Leichen im Blumenmeer - ein impressionistisches Gemälde
Die Bestsellerautorin Ann Cleeves hat für ihren Kriminalroman "Totenblüte" eine neue Figur erschaffen: Inspector Vera Stanhope von der Polizei Northumbria. Ihr Erscheinungsbild und ihr Charakter entsprechen gar nicht dem einer herkömmlichen Polizistin. Sie ist groß und massig, trägt schlabbrige Kleider, ihre Haare sind schlecht frisiert. Ohne Mutter ist sie ganz allein bei ihrem verrückten Vater Hector aufgewachsen, der sich mehr für seine Vogeleier sammelnden Kumpels zu interessieren schien als für seine "hässliche Tochter". So hatte sie weder jemanden, der ihr beibrachte, ihre "Schuluniform zu bügeln", noch ihr erklärte, was zu tun ist, wenn "die Periode" einsetzt. Die inzwischen Vierzigjährige wohnt in einem Bahnwärterhäuschen, und der Alkohol lässt sie vieles besser ertragen. Dass sie auf Fremde trottelig wirkt, kann man sich gut vorstellen. Mit dunkler, schroffer Stimme setzt sie gerne ein "Herzchen" ans Ende einer persönlichen Frage. Doch dass sie sich in ihrem Metier gut auskennt, beweist sie in ihrem ersten Fall.
Als Julie Armstrong sturzbetrunken nach Hause kommt, findet sie ihren Sohn Luke regungslos in der Badewanne liegen. Die Spurensicherung stellt Tod durch Erwürgen fest. Viele Blumenblüten schwimmen auf dem Wasser. Es sieht so aus, als sei der Tote Teil einer Inszenierung.

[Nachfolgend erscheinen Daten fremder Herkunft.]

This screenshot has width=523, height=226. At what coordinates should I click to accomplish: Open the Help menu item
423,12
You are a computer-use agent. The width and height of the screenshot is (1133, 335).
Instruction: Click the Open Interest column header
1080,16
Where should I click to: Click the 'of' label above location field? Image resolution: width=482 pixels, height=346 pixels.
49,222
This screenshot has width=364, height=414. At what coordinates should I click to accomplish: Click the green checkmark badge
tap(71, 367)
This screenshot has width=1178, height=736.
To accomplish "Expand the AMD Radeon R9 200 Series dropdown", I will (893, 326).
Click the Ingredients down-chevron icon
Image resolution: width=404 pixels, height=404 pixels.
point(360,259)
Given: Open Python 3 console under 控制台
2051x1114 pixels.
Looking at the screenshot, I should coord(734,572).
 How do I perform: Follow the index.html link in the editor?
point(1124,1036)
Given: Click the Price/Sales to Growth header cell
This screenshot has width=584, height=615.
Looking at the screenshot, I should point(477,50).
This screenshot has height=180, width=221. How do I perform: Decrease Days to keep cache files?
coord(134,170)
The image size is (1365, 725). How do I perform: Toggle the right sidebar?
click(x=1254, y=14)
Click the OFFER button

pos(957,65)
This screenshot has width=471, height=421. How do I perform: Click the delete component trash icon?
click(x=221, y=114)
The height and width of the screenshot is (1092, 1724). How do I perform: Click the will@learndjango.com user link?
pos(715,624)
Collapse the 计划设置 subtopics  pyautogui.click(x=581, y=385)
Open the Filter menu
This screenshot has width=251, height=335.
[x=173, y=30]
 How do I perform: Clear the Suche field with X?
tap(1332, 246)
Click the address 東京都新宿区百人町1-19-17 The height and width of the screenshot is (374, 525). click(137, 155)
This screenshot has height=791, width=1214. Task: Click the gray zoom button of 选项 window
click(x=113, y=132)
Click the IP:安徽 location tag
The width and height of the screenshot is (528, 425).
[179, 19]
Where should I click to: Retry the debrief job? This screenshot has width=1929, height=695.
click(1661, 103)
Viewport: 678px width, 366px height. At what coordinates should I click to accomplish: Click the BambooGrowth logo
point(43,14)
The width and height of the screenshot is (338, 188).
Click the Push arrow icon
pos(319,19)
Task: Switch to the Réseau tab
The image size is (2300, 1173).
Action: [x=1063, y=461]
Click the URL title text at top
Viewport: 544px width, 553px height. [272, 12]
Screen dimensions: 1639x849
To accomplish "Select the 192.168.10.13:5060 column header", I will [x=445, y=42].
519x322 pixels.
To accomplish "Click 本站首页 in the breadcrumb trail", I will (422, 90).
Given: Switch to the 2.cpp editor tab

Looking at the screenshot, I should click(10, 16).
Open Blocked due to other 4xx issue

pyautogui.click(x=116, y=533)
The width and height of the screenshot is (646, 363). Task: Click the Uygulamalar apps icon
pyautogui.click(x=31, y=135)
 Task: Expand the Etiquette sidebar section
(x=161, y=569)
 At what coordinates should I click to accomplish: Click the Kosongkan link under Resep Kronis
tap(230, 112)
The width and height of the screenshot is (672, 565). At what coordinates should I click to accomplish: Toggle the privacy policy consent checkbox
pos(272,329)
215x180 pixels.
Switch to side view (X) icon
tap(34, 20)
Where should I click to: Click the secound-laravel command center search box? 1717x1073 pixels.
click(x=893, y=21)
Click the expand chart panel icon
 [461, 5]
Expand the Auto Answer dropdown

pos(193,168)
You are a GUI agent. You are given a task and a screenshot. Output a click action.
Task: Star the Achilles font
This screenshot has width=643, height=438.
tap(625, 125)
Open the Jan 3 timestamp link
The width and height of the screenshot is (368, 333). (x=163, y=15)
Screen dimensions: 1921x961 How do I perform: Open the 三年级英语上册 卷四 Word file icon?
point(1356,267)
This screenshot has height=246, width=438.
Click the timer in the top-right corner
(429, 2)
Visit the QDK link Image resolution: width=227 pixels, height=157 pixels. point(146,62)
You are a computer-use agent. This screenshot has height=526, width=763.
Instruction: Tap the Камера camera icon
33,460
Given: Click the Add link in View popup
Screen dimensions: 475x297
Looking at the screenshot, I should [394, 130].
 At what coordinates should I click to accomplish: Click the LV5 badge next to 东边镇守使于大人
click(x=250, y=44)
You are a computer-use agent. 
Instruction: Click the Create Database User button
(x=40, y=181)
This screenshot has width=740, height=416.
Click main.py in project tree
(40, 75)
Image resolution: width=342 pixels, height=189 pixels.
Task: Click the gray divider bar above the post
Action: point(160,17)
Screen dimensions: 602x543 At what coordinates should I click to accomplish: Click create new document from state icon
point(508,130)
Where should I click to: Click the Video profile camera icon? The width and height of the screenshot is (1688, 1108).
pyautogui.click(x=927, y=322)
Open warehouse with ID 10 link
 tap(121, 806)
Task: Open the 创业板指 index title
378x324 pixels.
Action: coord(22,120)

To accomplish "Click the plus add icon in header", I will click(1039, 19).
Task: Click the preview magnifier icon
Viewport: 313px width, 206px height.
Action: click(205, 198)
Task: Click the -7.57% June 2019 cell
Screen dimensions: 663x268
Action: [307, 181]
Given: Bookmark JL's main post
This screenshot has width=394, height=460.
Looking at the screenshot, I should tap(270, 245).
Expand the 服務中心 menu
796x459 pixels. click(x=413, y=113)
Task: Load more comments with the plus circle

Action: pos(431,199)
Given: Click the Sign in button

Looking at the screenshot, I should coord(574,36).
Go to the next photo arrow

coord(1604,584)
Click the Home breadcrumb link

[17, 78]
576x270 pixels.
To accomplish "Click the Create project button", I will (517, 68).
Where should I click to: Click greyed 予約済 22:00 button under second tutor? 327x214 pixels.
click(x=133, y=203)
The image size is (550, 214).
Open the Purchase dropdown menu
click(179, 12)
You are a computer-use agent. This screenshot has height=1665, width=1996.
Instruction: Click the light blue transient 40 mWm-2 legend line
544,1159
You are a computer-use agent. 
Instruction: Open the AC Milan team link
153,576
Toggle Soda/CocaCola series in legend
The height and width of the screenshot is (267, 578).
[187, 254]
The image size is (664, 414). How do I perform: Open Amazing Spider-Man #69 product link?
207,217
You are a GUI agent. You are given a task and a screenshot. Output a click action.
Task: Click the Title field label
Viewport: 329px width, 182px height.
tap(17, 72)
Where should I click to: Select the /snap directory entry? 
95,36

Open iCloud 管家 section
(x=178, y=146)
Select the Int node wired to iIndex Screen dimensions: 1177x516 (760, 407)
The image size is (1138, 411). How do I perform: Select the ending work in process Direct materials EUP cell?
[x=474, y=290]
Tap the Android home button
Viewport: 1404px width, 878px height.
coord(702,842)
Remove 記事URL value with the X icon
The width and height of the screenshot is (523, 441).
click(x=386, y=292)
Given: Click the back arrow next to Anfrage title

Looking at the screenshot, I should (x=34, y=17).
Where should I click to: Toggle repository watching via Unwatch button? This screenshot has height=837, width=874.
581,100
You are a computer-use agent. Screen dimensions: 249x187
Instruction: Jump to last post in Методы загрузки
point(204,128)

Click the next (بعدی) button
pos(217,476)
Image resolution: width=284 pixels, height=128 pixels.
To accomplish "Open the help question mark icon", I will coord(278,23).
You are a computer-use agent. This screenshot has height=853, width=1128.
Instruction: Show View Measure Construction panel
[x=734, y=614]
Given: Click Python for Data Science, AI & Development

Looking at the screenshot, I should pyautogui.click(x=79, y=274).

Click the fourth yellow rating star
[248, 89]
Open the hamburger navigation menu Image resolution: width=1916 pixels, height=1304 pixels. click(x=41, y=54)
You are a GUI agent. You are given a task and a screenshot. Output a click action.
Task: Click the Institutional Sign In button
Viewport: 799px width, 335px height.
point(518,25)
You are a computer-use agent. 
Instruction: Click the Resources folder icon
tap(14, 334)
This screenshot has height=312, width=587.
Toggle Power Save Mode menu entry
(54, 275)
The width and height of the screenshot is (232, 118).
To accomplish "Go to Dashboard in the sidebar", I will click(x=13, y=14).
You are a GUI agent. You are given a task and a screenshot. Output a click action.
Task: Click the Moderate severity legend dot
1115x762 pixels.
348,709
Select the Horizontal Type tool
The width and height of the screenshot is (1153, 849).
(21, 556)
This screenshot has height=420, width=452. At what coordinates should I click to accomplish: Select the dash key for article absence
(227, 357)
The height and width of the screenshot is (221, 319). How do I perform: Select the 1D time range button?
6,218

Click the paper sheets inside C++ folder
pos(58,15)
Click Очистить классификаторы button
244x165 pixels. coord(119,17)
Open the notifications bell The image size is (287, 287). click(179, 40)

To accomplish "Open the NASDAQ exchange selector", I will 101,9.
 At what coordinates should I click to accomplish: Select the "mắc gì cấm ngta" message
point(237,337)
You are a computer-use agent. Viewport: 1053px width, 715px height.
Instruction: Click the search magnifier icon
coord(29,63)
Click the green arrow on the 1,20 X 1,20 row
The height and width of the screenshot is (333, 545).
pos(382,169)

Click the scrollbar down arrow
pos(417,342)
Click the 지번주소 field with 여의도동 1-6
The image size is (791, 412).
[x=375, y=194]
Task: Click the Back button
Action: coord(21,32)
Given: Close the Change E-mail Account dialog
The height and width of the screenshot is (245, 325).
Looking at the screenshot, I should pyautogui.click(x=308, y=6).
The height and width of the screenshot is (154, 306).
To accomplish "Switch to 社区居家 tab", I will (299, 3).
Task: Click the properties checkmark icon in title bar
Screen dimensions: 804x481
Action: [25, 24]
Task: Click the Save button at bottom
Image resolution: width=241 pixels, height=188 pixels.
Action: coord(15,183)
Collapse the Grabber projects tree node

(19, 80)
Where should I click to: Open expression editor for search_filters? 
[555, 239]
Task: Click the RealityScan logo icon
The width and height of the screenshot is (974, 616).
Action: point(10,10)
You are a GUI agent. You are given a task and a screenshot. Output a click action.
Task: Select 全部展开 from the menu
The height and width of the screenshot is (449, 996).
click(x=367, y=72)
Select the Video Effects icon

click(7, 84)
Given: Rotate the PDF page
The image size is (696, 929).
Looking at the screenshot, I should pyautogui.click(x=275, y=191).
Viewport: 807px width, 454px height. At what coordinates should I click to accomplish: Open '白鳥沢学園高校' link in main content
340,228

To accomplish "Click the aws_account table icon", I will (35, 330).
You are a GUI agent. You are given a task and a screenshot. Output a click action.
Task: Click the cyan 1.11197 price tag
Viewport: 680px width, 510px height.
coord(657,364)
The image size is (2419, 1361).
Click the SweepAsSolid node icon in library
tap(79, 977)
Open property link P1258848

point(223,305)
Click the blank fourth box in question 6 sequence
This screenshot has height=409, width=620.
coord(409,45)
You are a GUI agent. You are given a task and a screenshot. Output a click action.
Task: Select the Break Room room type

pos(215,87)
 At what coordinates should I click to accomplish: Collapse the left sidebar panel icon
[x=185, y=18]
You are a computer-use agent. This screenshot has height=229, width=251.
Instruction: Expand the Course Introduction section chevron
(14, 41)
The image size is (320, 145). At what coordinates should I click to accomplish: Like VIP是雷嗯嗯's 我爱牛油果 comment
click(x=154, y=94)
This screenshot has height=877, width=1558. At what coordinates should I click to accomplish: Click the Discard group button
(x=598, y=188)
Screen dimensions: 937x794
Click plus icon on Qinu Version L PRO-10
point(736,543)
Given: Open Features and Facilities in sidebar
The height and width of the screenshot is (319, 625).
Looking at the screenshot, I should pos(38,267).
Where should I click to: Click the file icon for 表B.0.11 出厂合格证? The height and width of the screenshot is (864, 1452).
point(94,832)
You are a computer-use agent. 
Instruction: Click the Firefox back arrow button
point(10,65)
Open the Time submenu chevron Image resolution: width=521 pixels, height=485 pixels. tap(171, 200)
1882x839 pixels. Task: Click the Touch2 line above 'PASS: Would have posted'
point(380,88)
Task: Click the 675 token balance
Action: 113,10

Veras Aufklärungsarbeit, unterstützt durch ihren Kollegen Joe Ashworth, geht nur zäh voran. Sie befragt viele Personen, die im Umkreis von ca. zehn Kilometern leben. Neben den offensichtlichen Beziehungen (verwandt, befreundet, bekannt oder Nachbar) gibt es Begegnungen, an die man sich nicht erinnern kann oder will. Vera bleibt hartnäckig, sie findet Kontaktpunkte wie z.B. Exbeziehungen, heimliche Liebschaften, Begegnungen während der Schulzeit oder im Krankenhaus. Eine Clique von vier frustrierten, verkorksten Käuzen verbindet ein gemeinsames Hobby: Sie treffen sich regelmäßig im Naturschutzgebiet, um Vögel zu beobachten. Sie wirken sicher und aalglatt. Doch Inspector Vera Stanhope lässt sich nicht täuschen und knöpft sich diese Gruppe besonders vor. Sie sind zu verschieden, um wahre Freunde zu sein. Haben sie etwas vor den anderen zu verbergen? Peu-à-peu erfährt der Leser immer mehr über alle Betroffenen, und deren Fassade bröckelt. Jeder hat sein "Päckchen zu tragen" – der eine mehr, der andere weniger.
Menschen, die mit ihrem Schicksal hadern oder psychisch krank sind, analysiert die Autorin messerscharf. Das ist die Stärke des Romans. Der Leser will wissen, wie sich die Personen verhalten. Er bleibt "am Ball" und wartet auf Hinweise, die auf einen Täter schließen lassen. Bis zum Ende ahnt man nicht, wer der Mörder ist und welches Motiv ihn getrieben hat.
Ein guter Start in eine neue Krimiserie – denn es sollen weitere Romane mit der kauzigen Vera Stanhope folgen.